Les Olympiades es un barrio modesto, alejado del centro de la ciudad, pero el influjo erótico de París llega hasta el último confín de su ayuntamiento. De sus ayuntamientos... A veces, cuando sopla el viento del Norte, el perfume de París trasciende los límites administrativos y se expande por el resto de la nación, llegando incluso a traspasar los Pirineos en días muy festivos y señalados. Es la ola del amor, que a veces coincide con la ola del calor. Cuando ambas se juntan todo es sudor y dificultad para dormir. No son los niños los que vienen de París, sino el influjo de procrearlos. O de fingir que se procrean.

En el prólogo de “Justine”, Lawrence Durrell rescataba una famosa frase del abuelo Sigmund: “Todo acto sexual es un proceso en el que participan cuatro personas”. Y aquí, en la película de Jacques Audiard, se entremezclan tantos cuerpos sucesivos o paralelos a la hora de follar, digitales o carnales, que la cifra se nos queda muy corta para explicar la cacofonía de órganos y sentimientos.

Michel Houellebecq afirmaba en una novela -también ambientada en París- que en todas la relaciones serias hay que acostarse la primera noche.
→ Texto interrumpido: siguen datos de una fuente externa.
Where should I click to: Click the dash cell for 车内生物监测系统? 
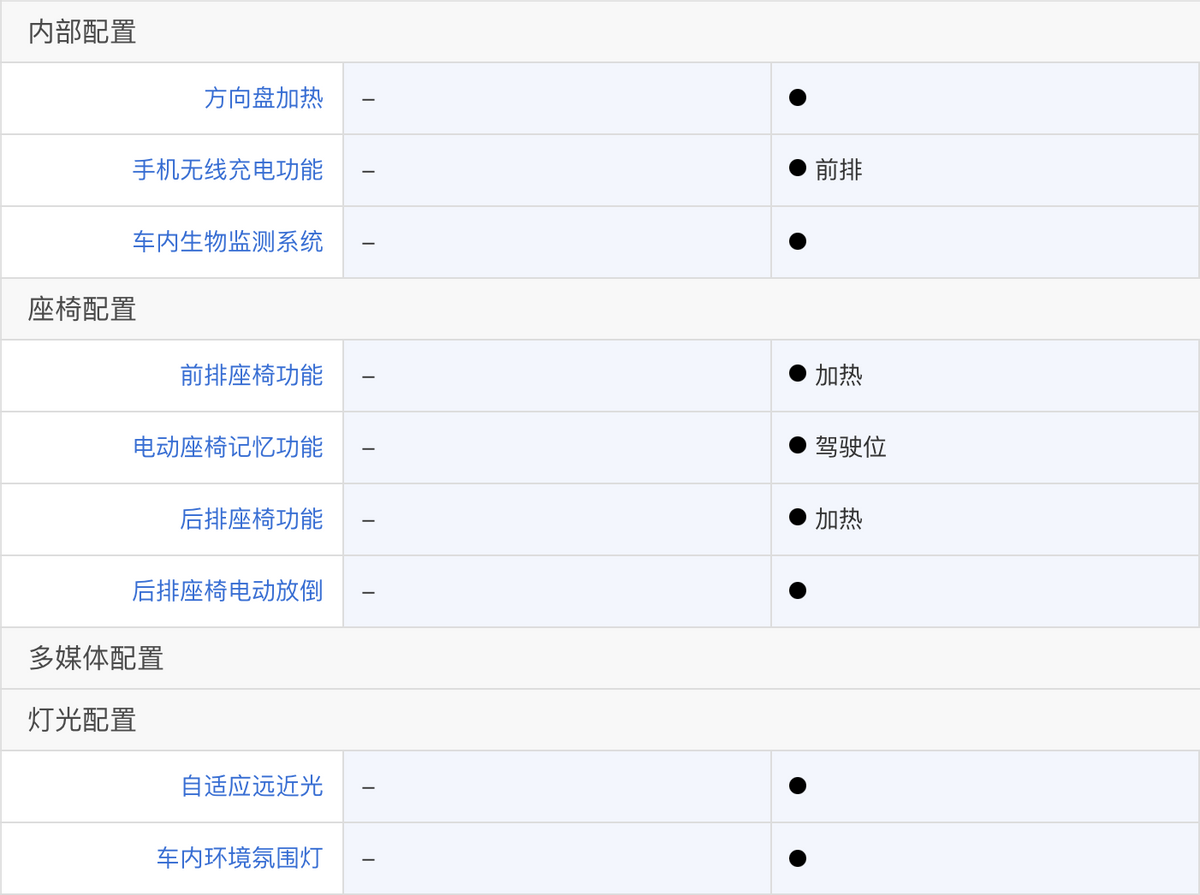pos(557,242)
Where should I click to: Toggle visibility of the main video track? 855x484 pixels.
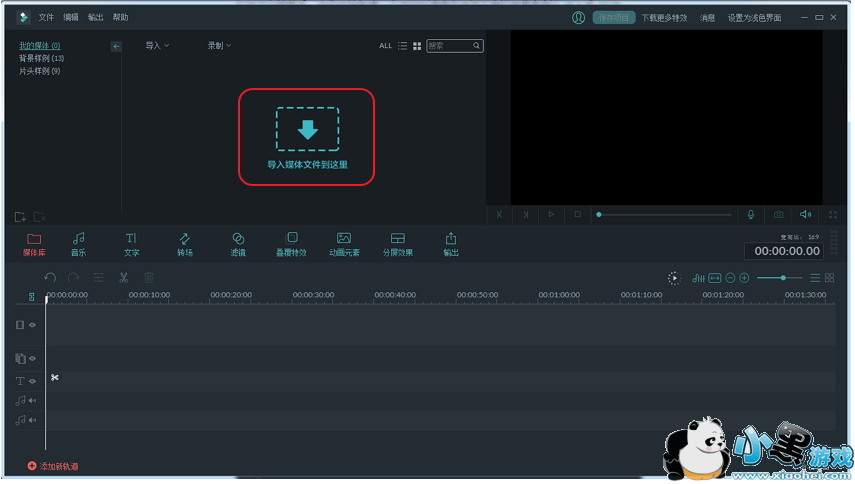click(x=32, y=325)
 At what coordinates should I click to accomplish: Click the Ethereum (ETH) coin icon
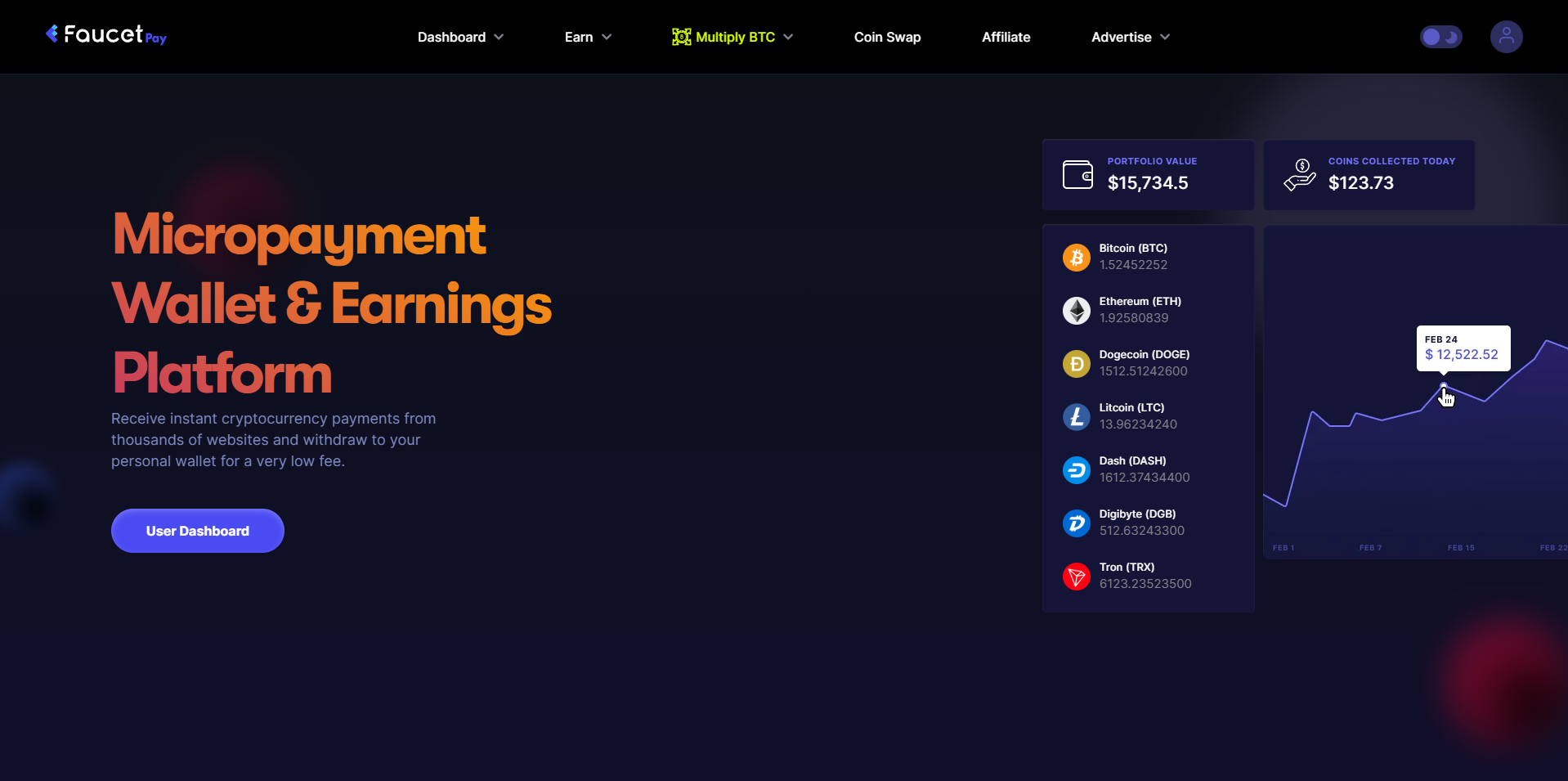coord(1076,311)
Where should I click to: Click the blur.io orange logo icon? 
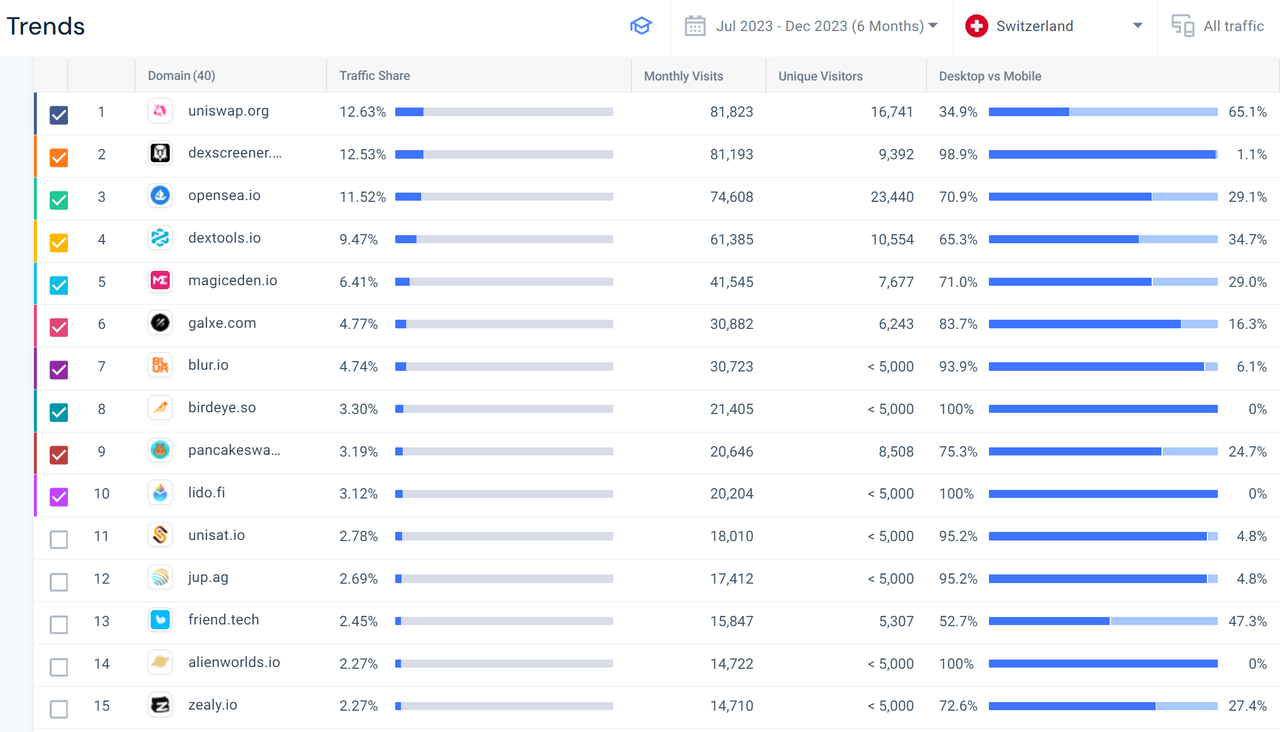[160, 366]
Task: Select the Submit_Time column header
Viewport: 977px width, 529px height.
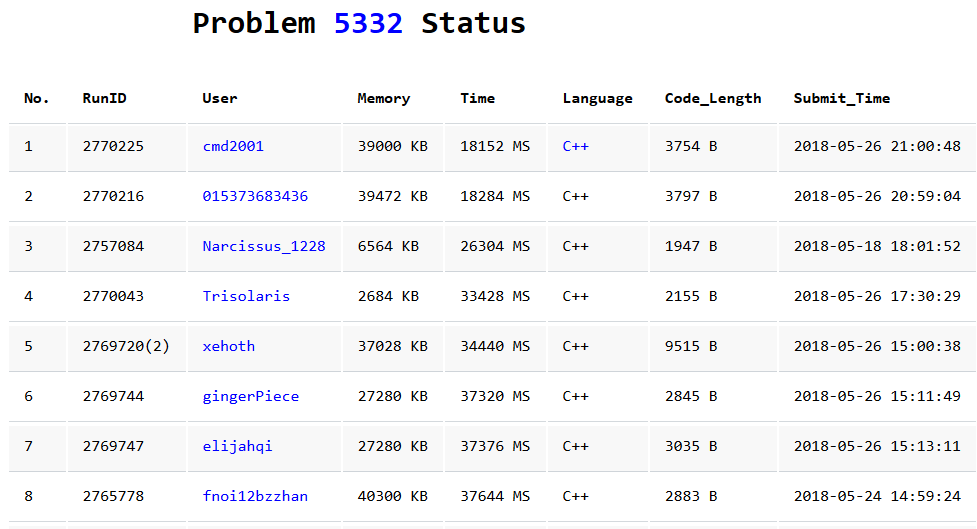Action: [841, 98]
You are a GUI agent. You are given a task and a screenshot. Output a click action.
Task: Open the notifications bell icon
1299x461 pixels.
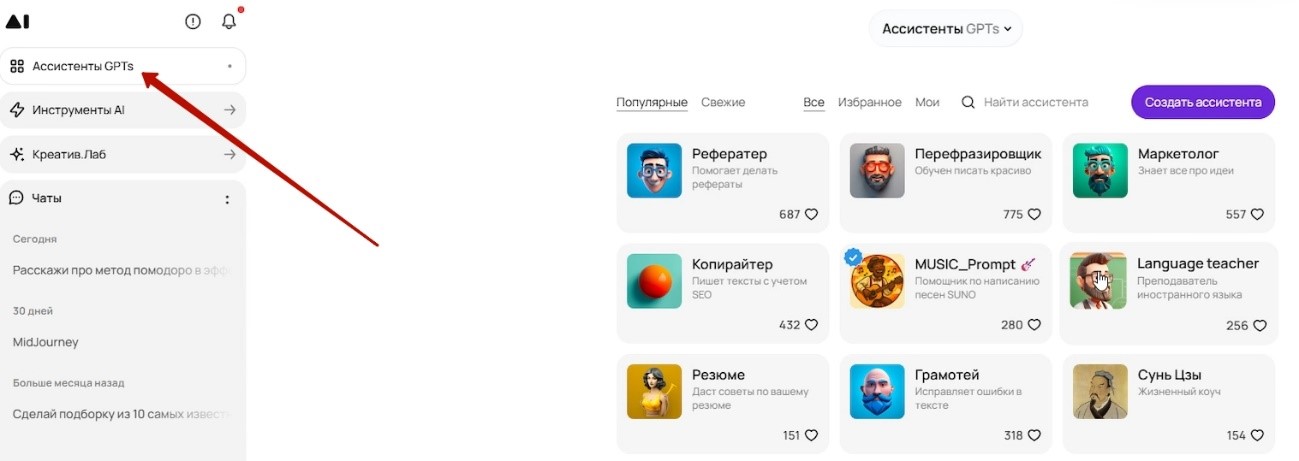229,21
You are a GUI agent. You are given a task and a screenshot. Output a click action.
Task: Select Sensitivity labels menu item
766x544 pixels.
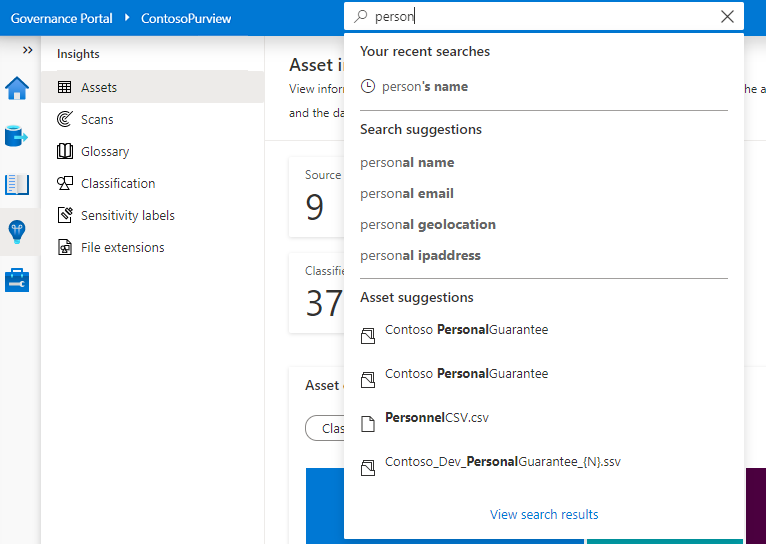(x=127, y=216)
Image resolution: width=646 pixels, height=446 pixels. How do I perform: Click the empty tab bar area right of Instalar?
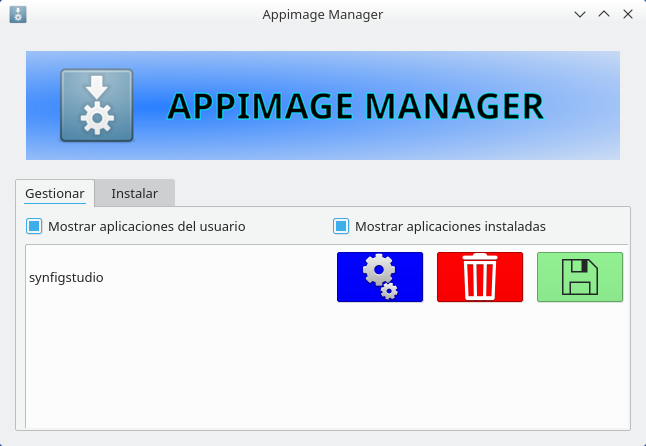400,193
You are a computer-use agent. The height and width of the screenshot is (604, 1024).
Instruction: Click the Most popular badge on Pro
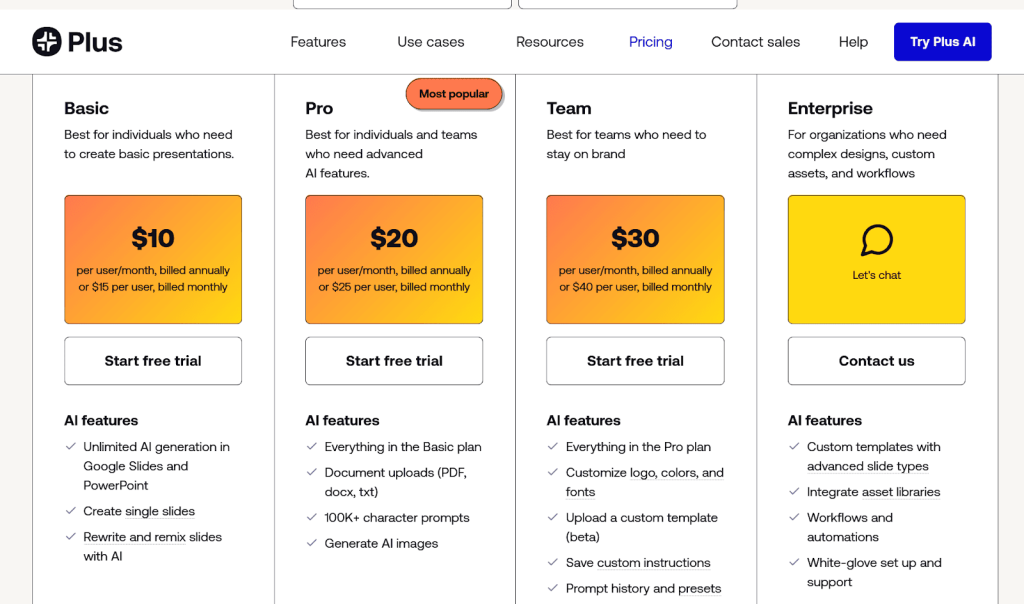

Y yo lo suscribo. Pero eso no quiere decir que acostarse la primera noche signifique tener ya una relación seria. El tiempo dirá... Y de eso va, por ir resumiendo, “París, distrito 13”: de una pareja de jovenzuelos que la primera noche descubren algo diferente a todo lo anterior, pero no aciertan a definirlo porque están acostumbrados a que el sexo es como las fiestas de los amigos: hoy en tu casa, mañana en la mía y pasado a saber dónde.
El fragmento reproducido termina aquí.